Tutto ciò comporta, ovviamente, conseguenze nella formazione e nell’educazione delle nuove generazioni. Infarcite sin dalla più tenera età di dispositivi elettronici e digitali, esse vengono sempre più private delle esperienze fondamentali legate allo scrivere a mano (e al connesso pensiero lento, riflessivo, analitico e sintetico), del manipolare materiali, del costruirsi giocattoli con le proprie mani, dello scorrazzare liberamente nella natura.
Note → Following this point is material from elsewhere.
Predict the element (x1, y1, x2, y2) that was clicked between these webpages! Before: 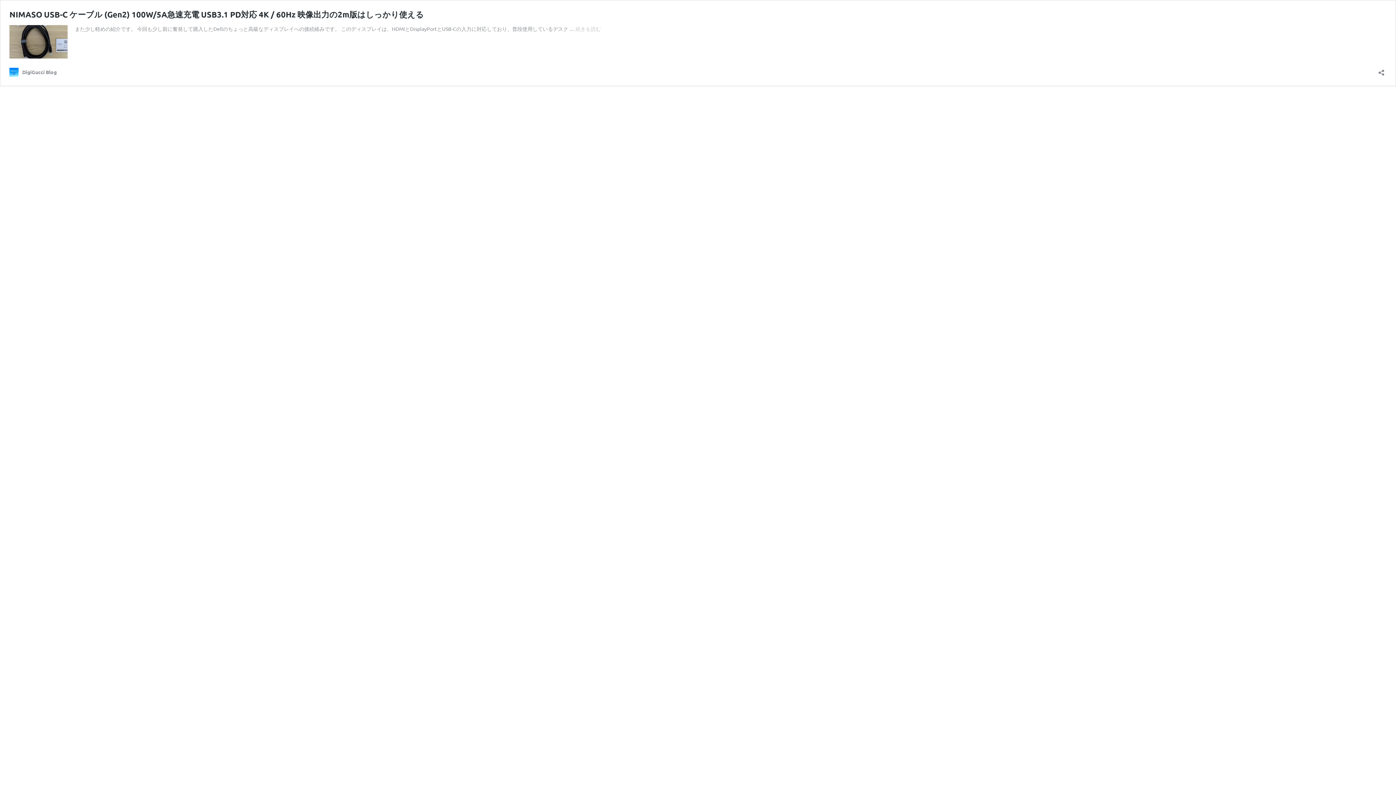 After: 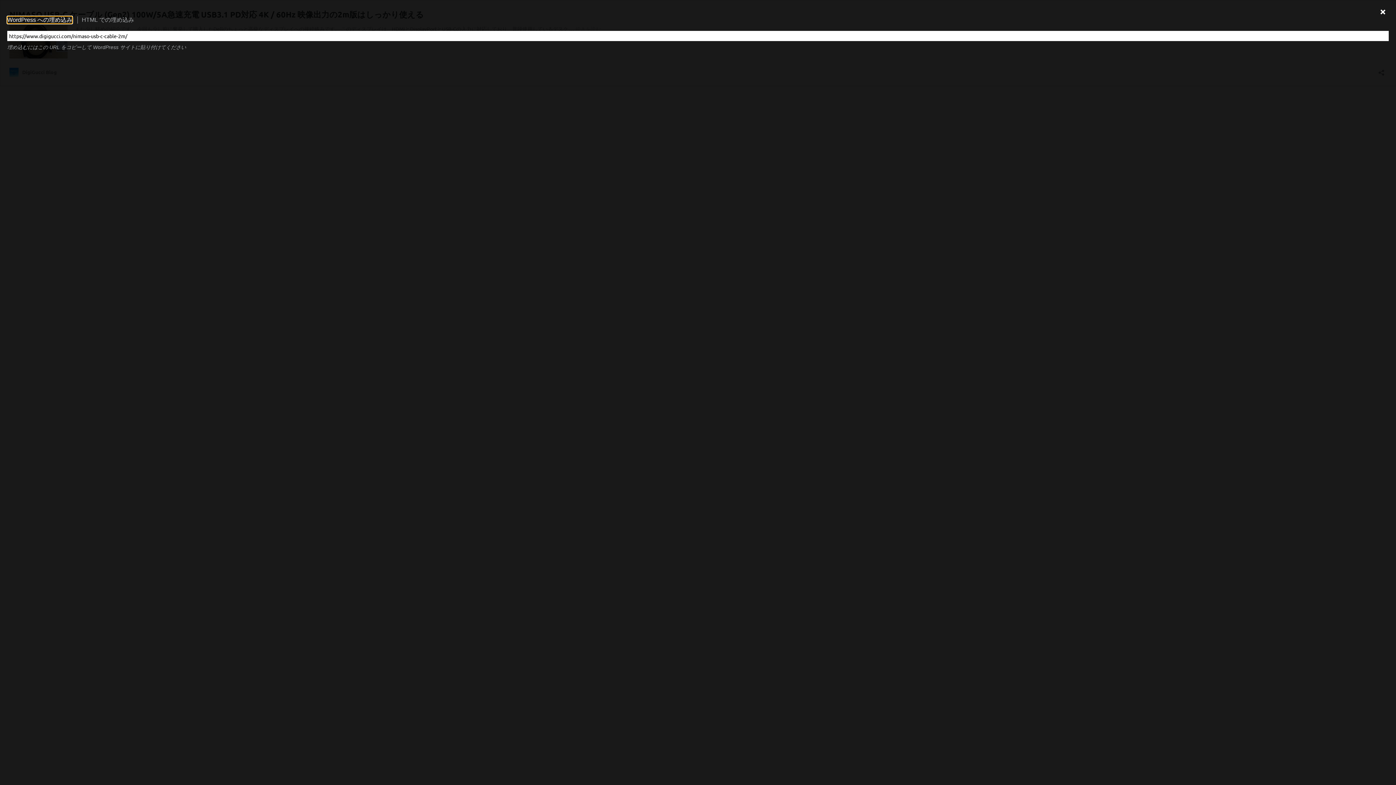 Action: label: 共有ダイアログを開く bbox: (1376, 64, 1386, 76)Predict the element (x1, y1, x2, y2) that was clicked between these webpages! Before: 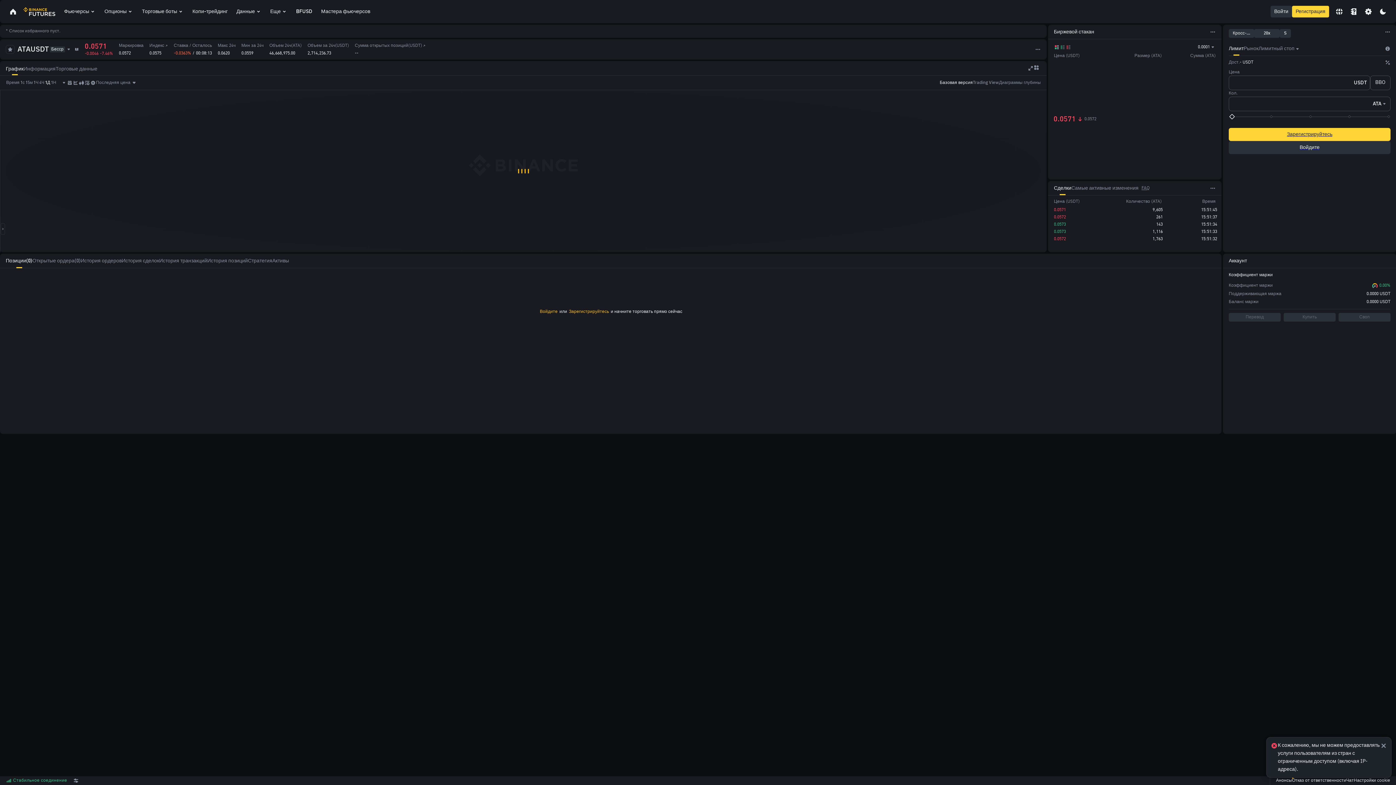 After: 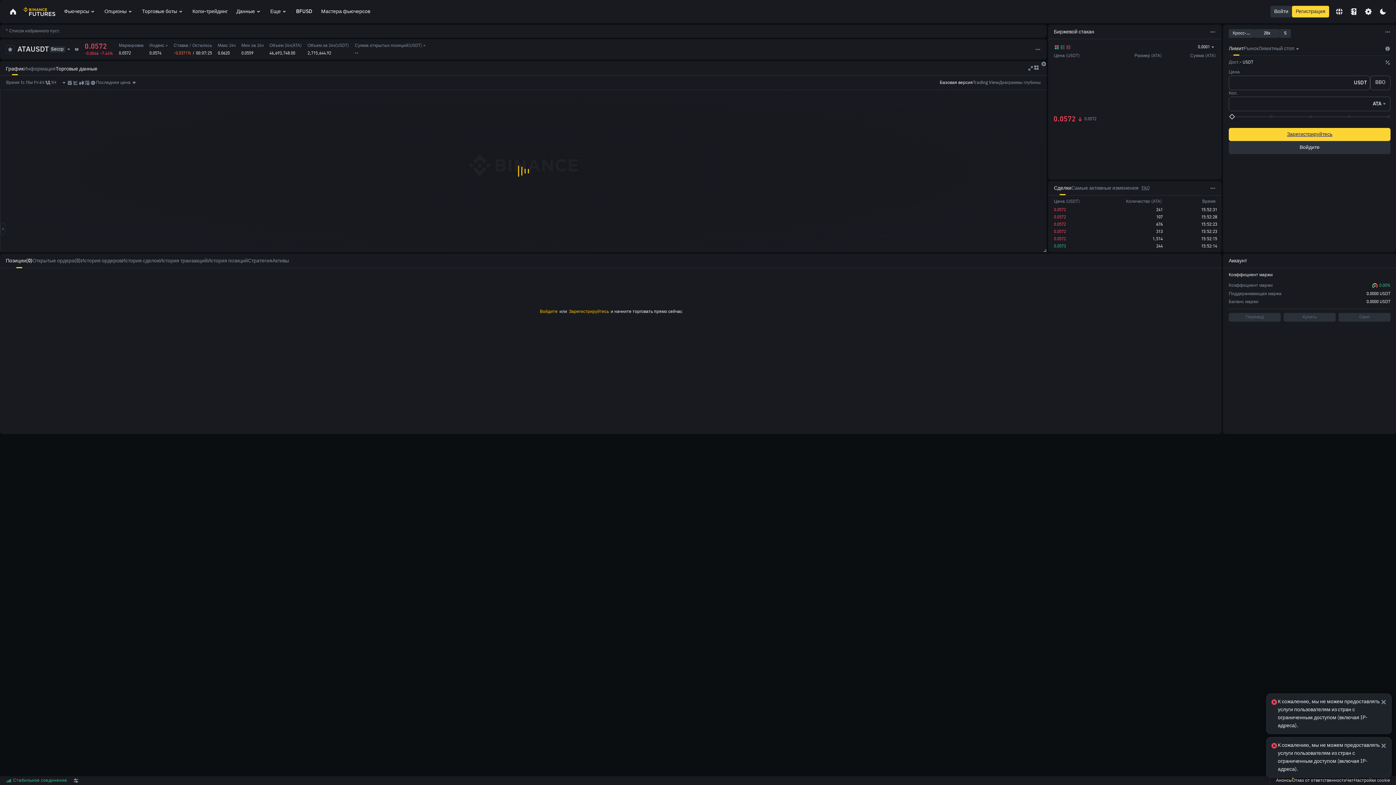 Action: bbox: (55, 66, 97, 71) label: Торговые данные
Tutte esperienze che le generazioni precedenti hanno condotto e che influiscono nella “costruzione del cervello”[2]. Ridotti gli impulsi provenienti da quelle attività, ne prevalgono altri che hanno per caratteristiche la rapidità, l’irriflessività, la risposta immediata agli stimoli (facilmente manipolabili). Insomma il cervello prende, in qualche misura, altre strade. Da questo cambiamento epocale – che anche noi adulti viviamo, spesso in maniera inconsapevole, e verso il quale non riusciamo ad elaborare un pensiero – nascono le difficoltà di leggere certi comportamenti giovanili che ci sconcertano, il senso di impotenza che a volte ci assale, il nostro non saper che pesci prendere. Di qui, anche, la ricerca di scorciatoie: bisogna tornare ad essere più severi, punire in modo esemplare i comportamenti irresponsabili e così via. Tutte cose che, non affrontando il problema nelle sue complesse radici, rischiano di essere solo una goccia d’acqua fresca su un masso arroventato. Perché molti giovani non sanno neanche cosa siano quei “valori” che vorremmo ripristinare con una nostra ritrovata severità. Non sanno di cosa stiamo parlando. E quindi non capiscono il senso del nostro inalberarci e sanzionare.
Che fare, allora? Discorsi complessi richiedono elaborazioni complesse. E richiedono, prima di tutto, l’assunzione di responsabilità non velleitarie da parte degli adulti. Che potrebbero iniziare con il chiedersi cosa hanno fatto, mentre questi giovani crescevano, per tenere vivo, arricchire e consegnare ai ragazzi l’enorme giacimento culturale che la nostra civiltà ha accumulato nei millenni e che a loro volta avevano ricevuto in affidamento durante la formazione. O con il chiedersi se, riducendo gli anziani al silenzio, non stiano sperperando un enorme patrimonio di esperienze, di storie, di racconti, di cultura orale indispensabile per mantenere viva una comunità. O, ancora, con il chiedersi se, consentendo che la scuola venga sempre più sequestrata dalla logica aziendalistica e produttivistica, non stiano ulteriormente affossando quei valori che vorrebbero magicamente veder incarnati nei giovani.
Porsi queste domande, e cercare risposte all’altezza dei tempi, sarebbe già un buon inizio.
[1] Nelle Verrine e nelle Catilinarie.
[2] Cfr. Lamberto Maffei, Elogio della lentezza, il Mulino, Bologna, 2014, pp. 23-33.